• _READING TEXT_:

What the post prior to this one points out is the government’s inability to deal with particular issues, like health care reform, in a straightforward realistic manner. Government has difficulty looking at the big picture and taking into account all the various factors that need to be addressed and targeting those factors with effective measures.

Dealing realistically with the healthcare issue would mean having to take into account preventable diseases and the individual behavior that causes them. Such a prospect seems to be anathema to politicians. Jerry Brown, in his bid to become Democratic candidate for president, was once asked at a campaign stop about his position on providing healthcare. His response to the question was, to paraphrase, “You smoke a pack of cigarettes a day, you eat junk food, and you don’t exercise. And you expect us to pay for your medical costs?” Jerry Brown was not nominated as his party’s candidate. Candid responses like his are not vote getters.

Raising the specter of individual culpability in exceedingly high medical costs is, it seems, to be avoided at all costs by politicians of either party. None have mentioned it. On top of that politicians are split on the issue - there are those who want everyone to be dependent on government and those who want everyone enriching the coffers of medical insurance companies. And so a realistic evenhanded assessment of healthcare reform is not possible. So, you have bills and plans being offered that are subject to endless tweaks for lack of a real solid foundation with which to base them upon.

My proposal for health care reform outlined in my last post is politically unrealistic because it deals realistically with healthcare costs and individual responsibility.

• _EXERCISE REQUIREMENTS_:
1/ In the health care reform text, what was Jerry Brown seeking when he was asked about his position on providing healthcare?
2/ Resume the health care reform text, starting after its final sentence.
The listing that comes next has no connection to the health care reform text.

• _DATA_:
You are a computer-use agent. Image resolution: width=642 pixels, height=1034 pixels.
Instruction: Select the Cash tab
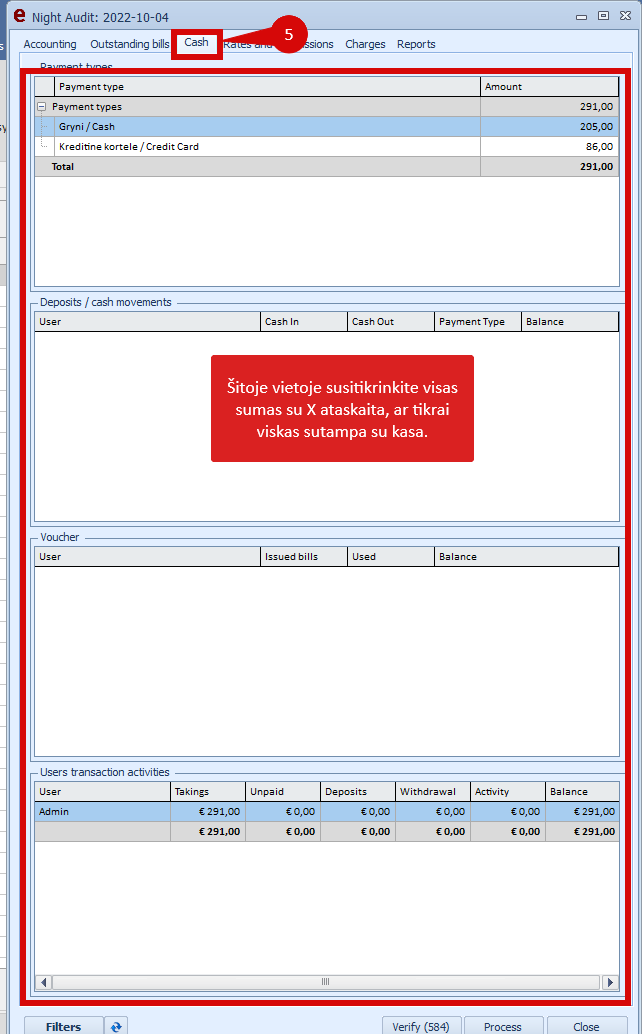(196, 43)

• _EXERCISE RESULTS_:
1/ He was seeking to become the Democratic candidate for president.

2/
Healthcare is not the only issue which governments are prevented from dealing with realistically. Environmental conditions are another one. Greenhouse gas emissions, for instance, like medical costs are not a matter of ideological perspective they are what they are and measures to reduce them are inarguably clear-cut. But they are obscured by the perspectives of political expediency.

That we want to pursue unhealthy lifestyles and still be guaranteed health and abuse the natural world without adverse consequences points to a fatal flaw in all civilizations – the Idea that the business of civilizations are paramount on this earth and that the natural world is there to serve civilizations by providing necessary resources. But the reality is that civilizations always were and always will be subject to the natural world. Many civilizations have failed in ignorance of that reality and, yet, we continue to ignore it. Such ignorance is, of course, mandated by all our belief systems.

But nature will have its way and it will not be kind to our civilizations.